▶ _EXERCISE 1_:
Give again the rows below word for word, starting at the row containing "You are a GUI" and ending at the row containing "The width and height of the screenshot is (1280, 720).", both included. Leave the pictures out.

-------- SOURCE PASSAGE

On 2/3/25 1:20 AM, H.J. Lu wrote:
commit 3b9b8d6cfdf59337f4b7ce10ce92a98044b2657b
Author: Surya Kumari Jangala <jskum...@linux.ibm.com>
Date: Tue Jun 25 08:37:49 2024 -0500
ira: Scale save/restore costs of callee save registers with block frequency
scales the cost of saving/restoring a callee-save hard register in epilogue
and prologue with the entry block frequency, which, if not optimizing for
size, is 10000, for all targets. As the result, callee-saved registers
may not be used to preserve local variable values across calls on some
targets, like x86. Add a target hook for the callee-saved register cost
scale in epilogue and prologue used by IRA. The default version of this
target hook returns 1 if optimizing for size, otherwise returns the entry
block frequency. Add an x86 version of this target hook to restore the
old behavior prior to the above commit.
This is a complicated problem resulted in many tries to fix it in some
general way.
In general I am agree with Surya's approach to scale cost of reg
saves/restores somehow. But the general approach, although solved some
problems, also created a lot of new ones. May be because IRA does not
take some other aspects of using callee saved regs. And some of them
were addressed by other patches. e.g. recently proposed by Surya and one
for PR118497.
I also agree with Richard Sandiford's comment that we should avoid
introducing the new hooks for RA and I actually tried to stick to this
policy for a long time. But I don't see another solution to introducing
the new hook in this case. It is hard to figure out generally in RA
that saves/restores will be insns different from ld/st (e.g. x86
push/pop) and that they will be cheaper.

----------------
-------- SOURCE RECORDS

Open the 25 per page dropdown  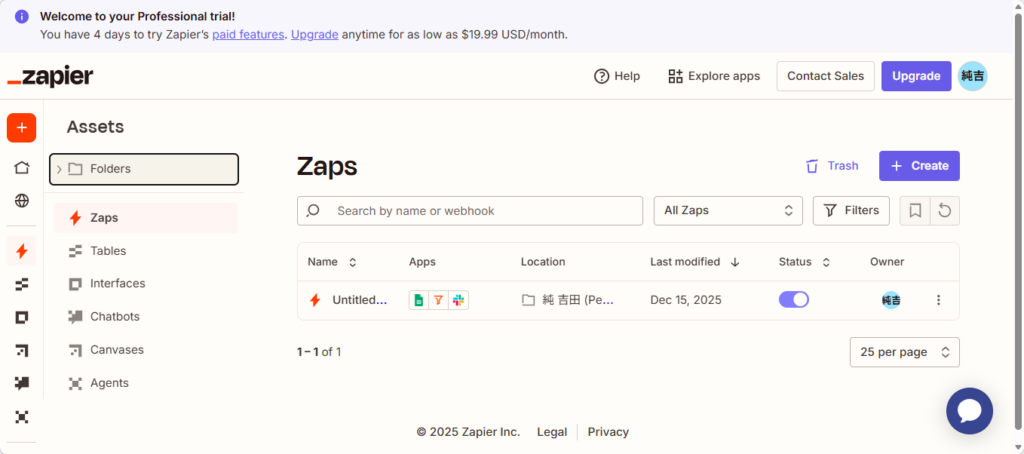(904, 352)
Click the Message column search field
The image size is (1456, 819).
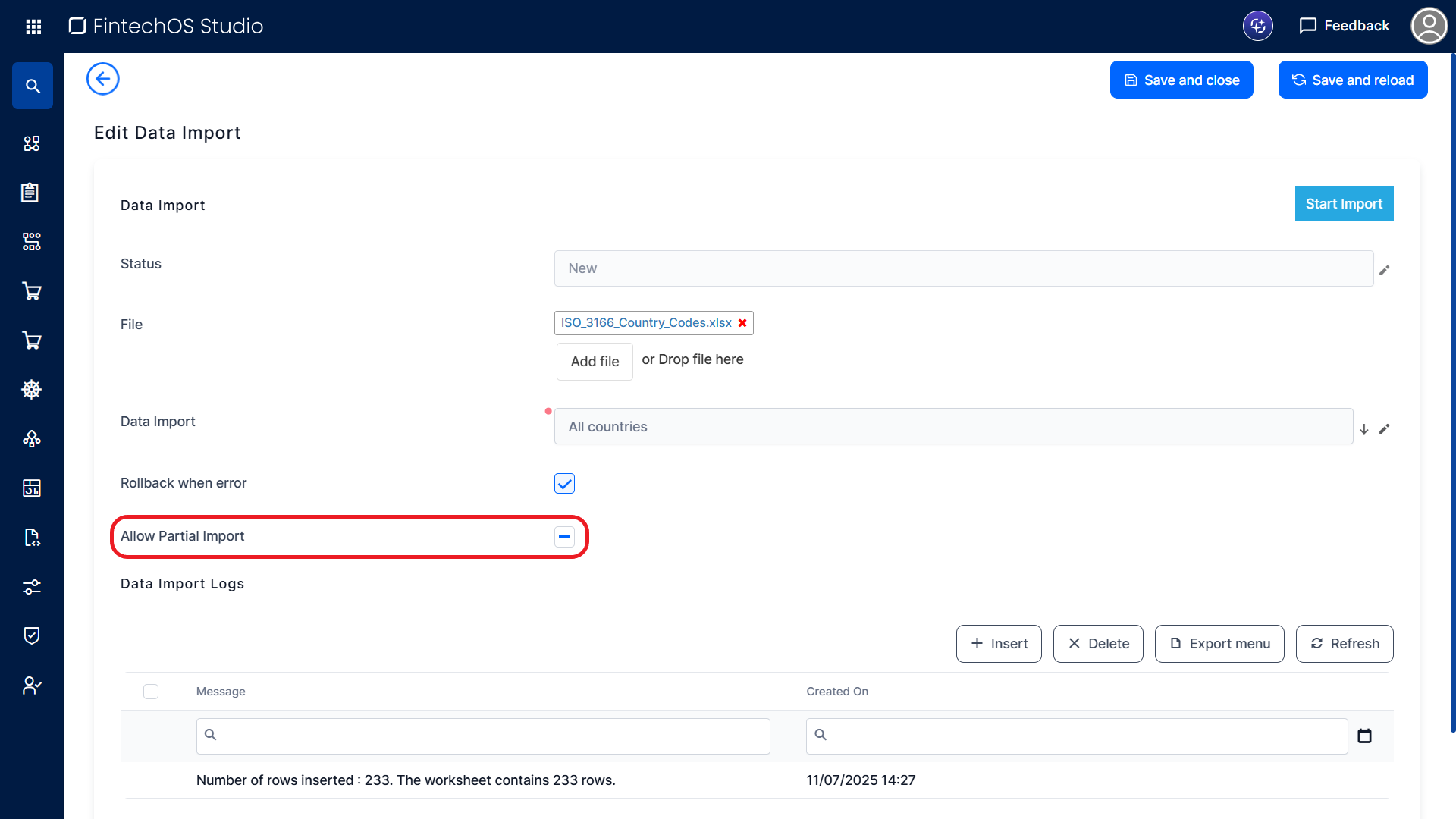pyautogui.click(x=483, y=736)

----------------
-------- SOURCE RECORDS

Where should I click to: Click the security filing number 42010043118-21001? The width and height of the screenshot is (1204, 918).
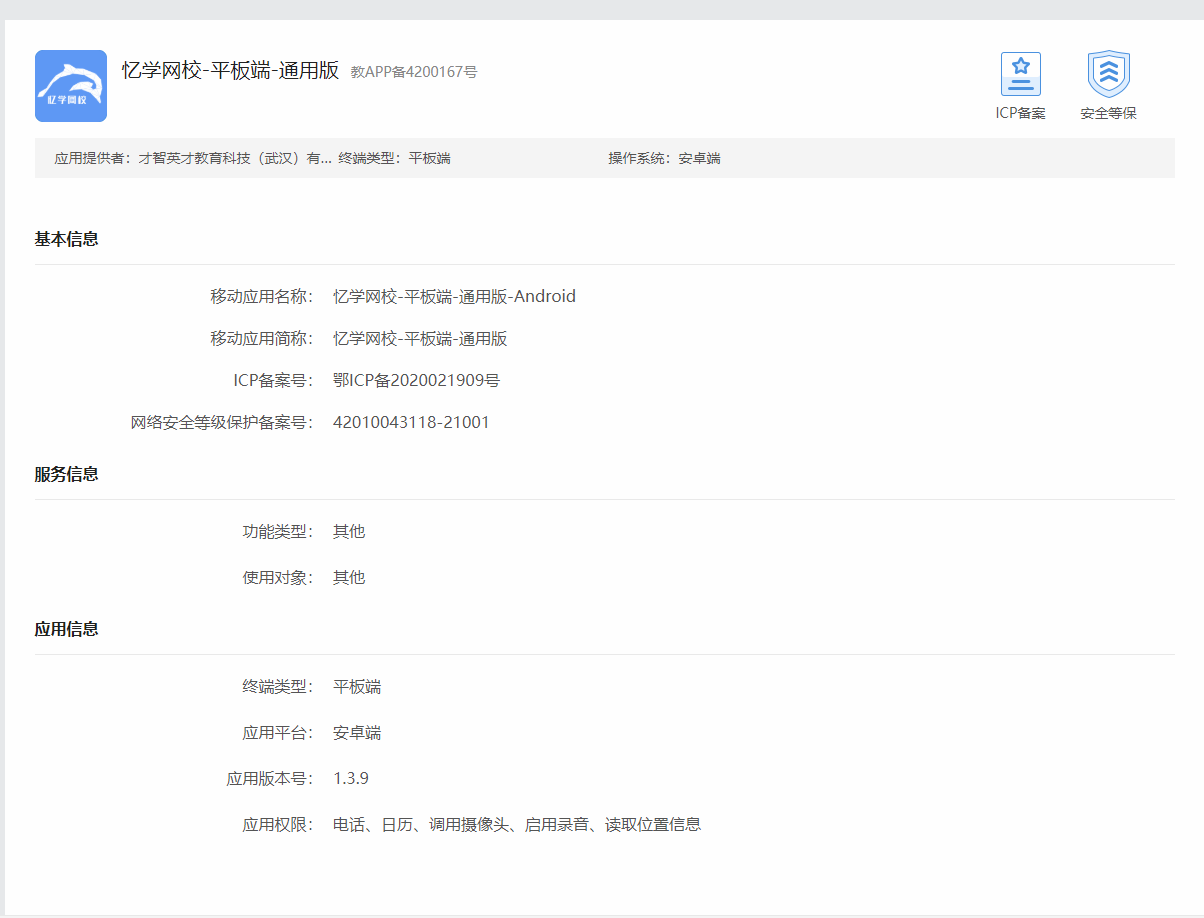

----------------
-------- SOURCE RECORDS

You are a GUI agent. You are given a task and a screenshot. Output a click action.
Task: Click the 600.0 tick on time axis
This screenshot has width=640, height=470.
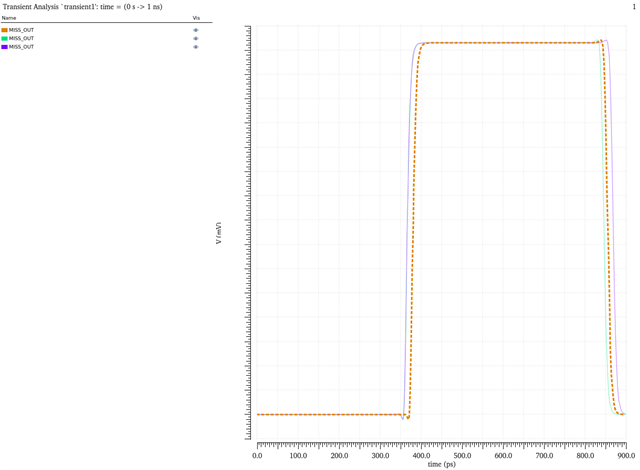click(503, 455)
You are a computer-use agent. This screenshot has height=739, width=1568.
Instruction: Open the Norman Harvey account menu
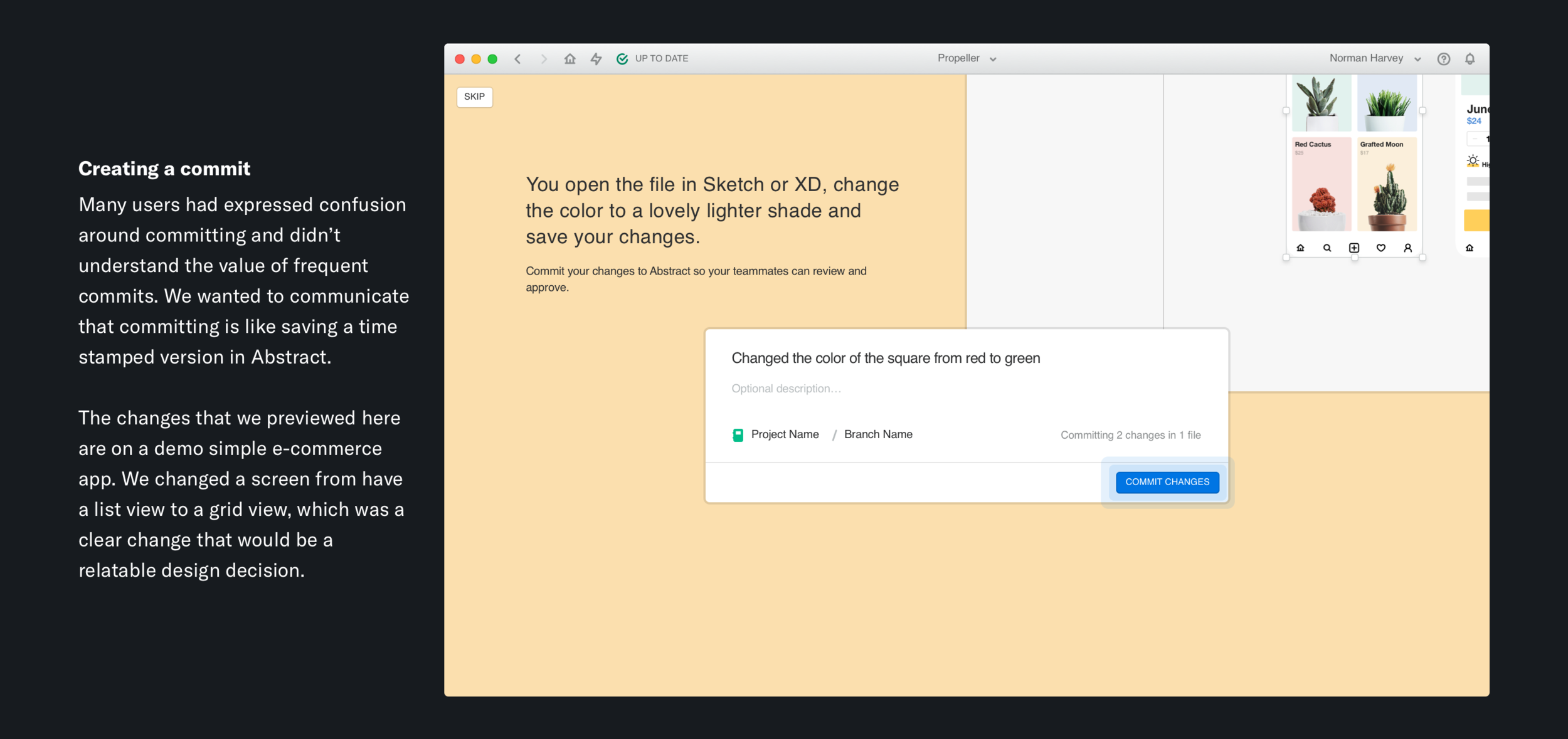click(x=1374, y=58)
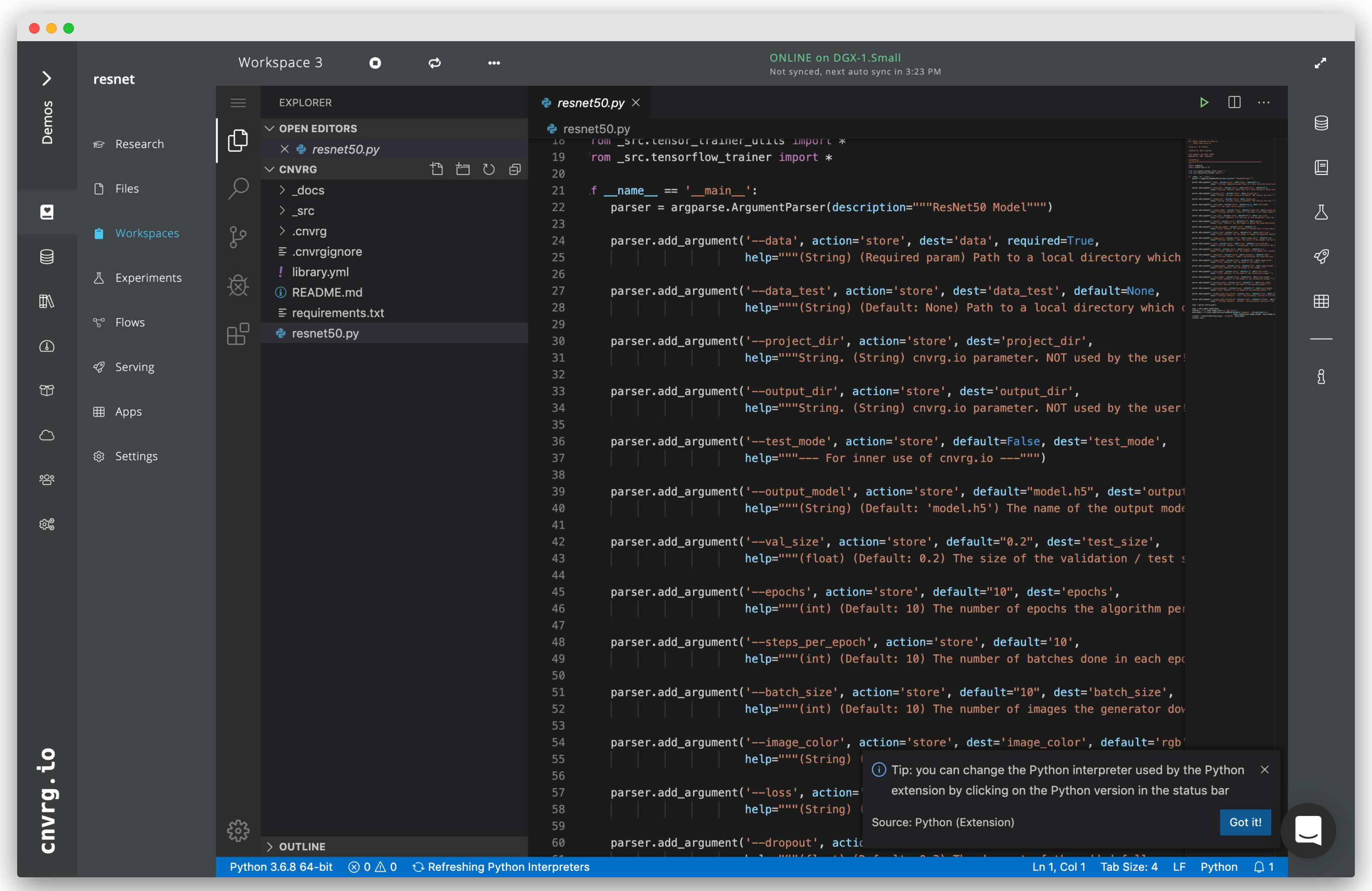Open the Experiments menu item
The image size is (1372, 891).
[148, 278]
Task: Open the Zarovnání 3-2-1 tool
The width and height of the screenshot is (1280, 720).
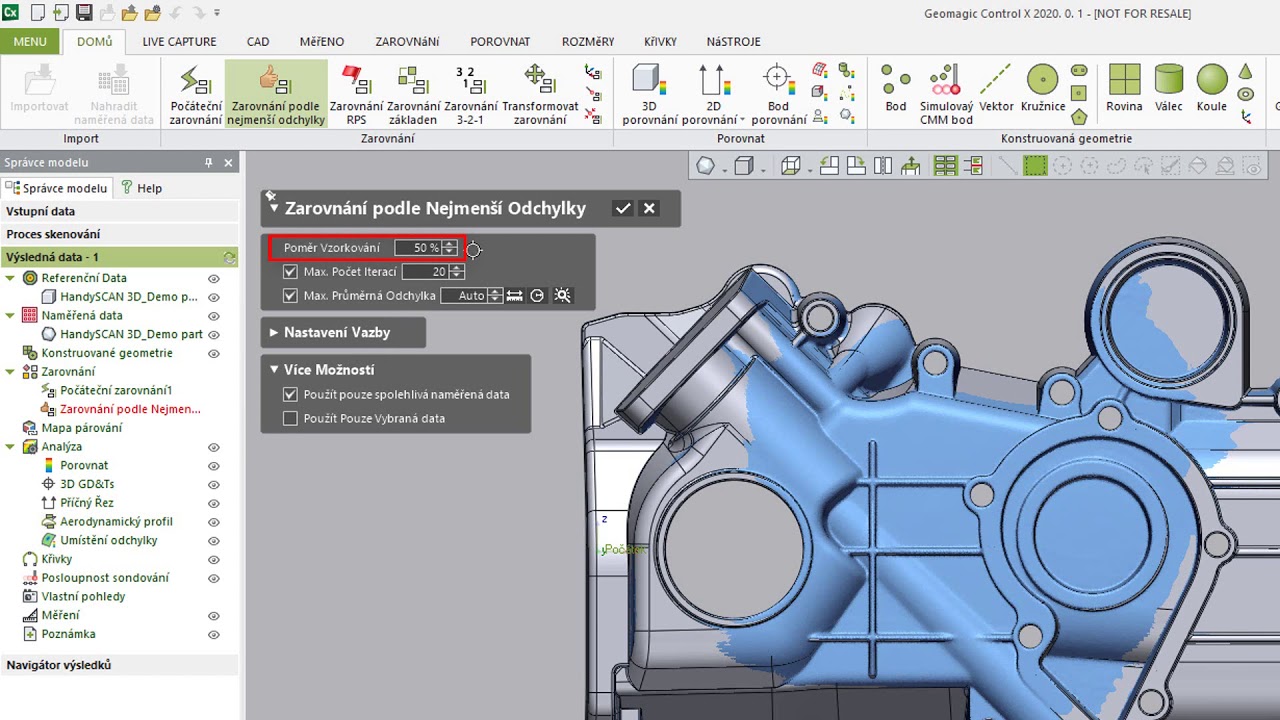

----------------

▶ _EXERCISE 2_:
Transcribe the message about callee-saved register costs above in full, word for word.

▶ _TASK ANSWER 1_:
You are a GUI agent. You are given a task and a screenshot. Output a click action.
Task: Click the 600.0 tick on time axis
This screenshot has width=640, height=470.
click(503, 455)
You are a computer-use agent. This screenshot has height=739, width=1568.
Instruction: Open the Norman Harvey account menu
click(x=1374, y=58)
Open the Experiments menu item
The image size is (1372, 891).
[148, 278]
Task: Open the Zarovnání 3-2-1 tool
The width and height of the screenshot is (1280, 720).

▶ _TASK ANSWER 2_:
On 2/3/25 1:20 AM, H.J. Lu wrote:
commit 3b9b8d6cfdf59337f4b7ce10ce92a98044b2657b
Author: Surya Kumari Jangala <jskum...@linux.ibm.com>
Date: Tue Jun 25 08:37:49 2024 -0500
ira: Scale save/restore costs of callee save registers with block frequency
scales the cost of saving/restoring a callee-save hard register in epilogue
and prologue with the entry block frequency, which, if not optimizing for
size, is 10000, for all targets. As the result, callee-saved registers
may not be used to preserve local variable values across calls on some
targets, like x86. Add a target hook for the callee-saved register cost
scale in epilogue and prologue used by IRA. The default version of this
target hook returns 1 if optimizing for size, otherwise returns the entry
block frequency. Add an x86 version of this target hook to restore the
old behavior prior to the above commit.
This is a complicated problem resulted in many tries to fix it in some
general way.
In general I am agree with Surya's approach to scale cost of reg
saves/restores somehow. But the general approach, although solved some
problems, also created a lot of new ones. May be because IRA does not
take some other aspects of using callee saved regs. And some of them
were addressed by other patches. e.g. recently proposed by Surya and one
for PR118497.
I also agree with Richard Sandiford's comment that we should avoid
introducing the new hooks for RA and I actually tried to stick to this
policy for a long time. But I don't see another solution to introducing
the new hook in this case. It is hard to figure out generally in RA
that saves/restores will be insns different from ld/st (e.g. x86
push/pop) and that they will be cheaper.